И вдруг — как просверк из нависшей тучи, и с той же мгновенной быстротой распространившаяся весть: бандит Анчок по доброй воле вернул властям аргамака. Действительно, Баязет в яркое апрельское утро, весь взмыленный, с оборванной, болтающейся меж передних бабок уздой примчался к родным яслям. С тихим ржанием бродил вокруг холодного пепелища — остатков бывшей конюшни. То воздевая морду кверху, то роняя ее к самой земле, жадно ловил трепетными ноздрями смрадные запахи тления и боязливо трогал изящным копытом головешки.
Комиссии, принимавшая коня под охрану государства, отметила в протоколе, что вреда его здоровью не причинено, если не считать порванной железными удилами губы.

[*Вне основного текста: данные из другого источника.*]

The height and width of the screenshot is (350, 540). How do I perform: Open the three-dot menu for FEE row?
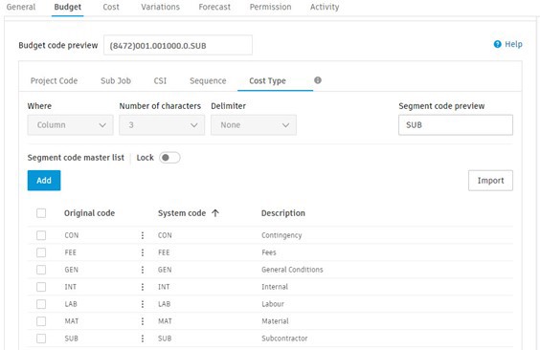pos(143,252)
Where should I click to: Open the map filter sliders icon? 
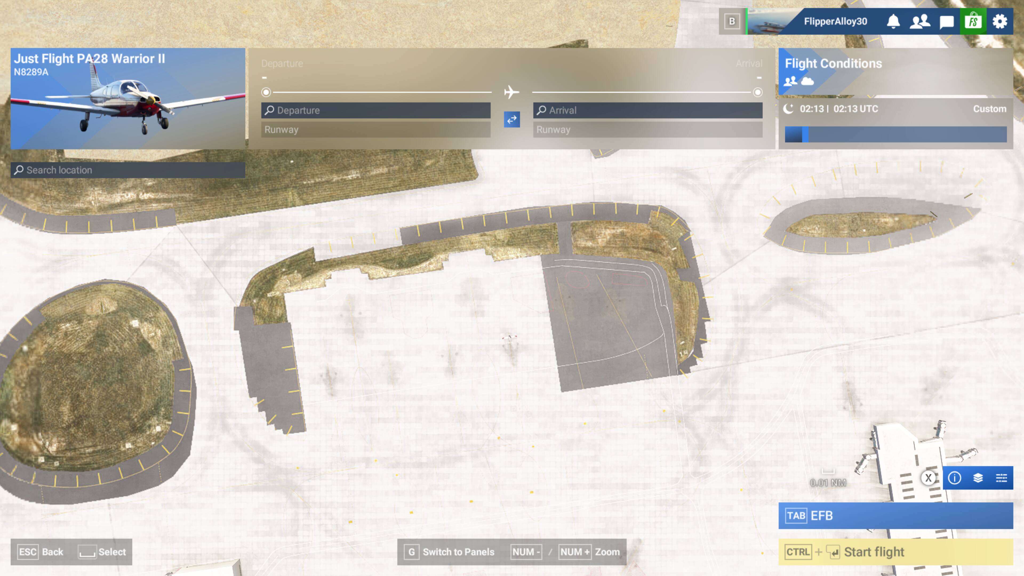point(1001,478)
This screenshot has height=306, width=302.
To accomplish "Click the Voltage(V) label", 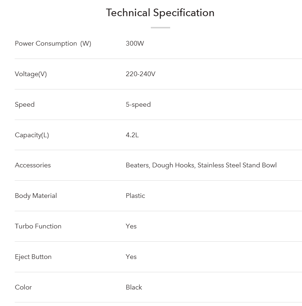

Это обстоятельство дало повод старому конюху Кадыру, выкохавшему его из сосунка, высказать догадку, что конь не отпущен, а сам вырвался на волю, движимый тягой к месту, где погибла подруга.
— Случается, — пояснил, — такое у бессловесных тварей.
Предположение это вскоре подтвердилось самым неожиданным образом. Двое бандитов, взятых при попытке поджечь урупский арсенальный склад, поведали в числе прочего и о том, что Анчок нагайкой забил насмерть не углядевшего за жеребцом коновода.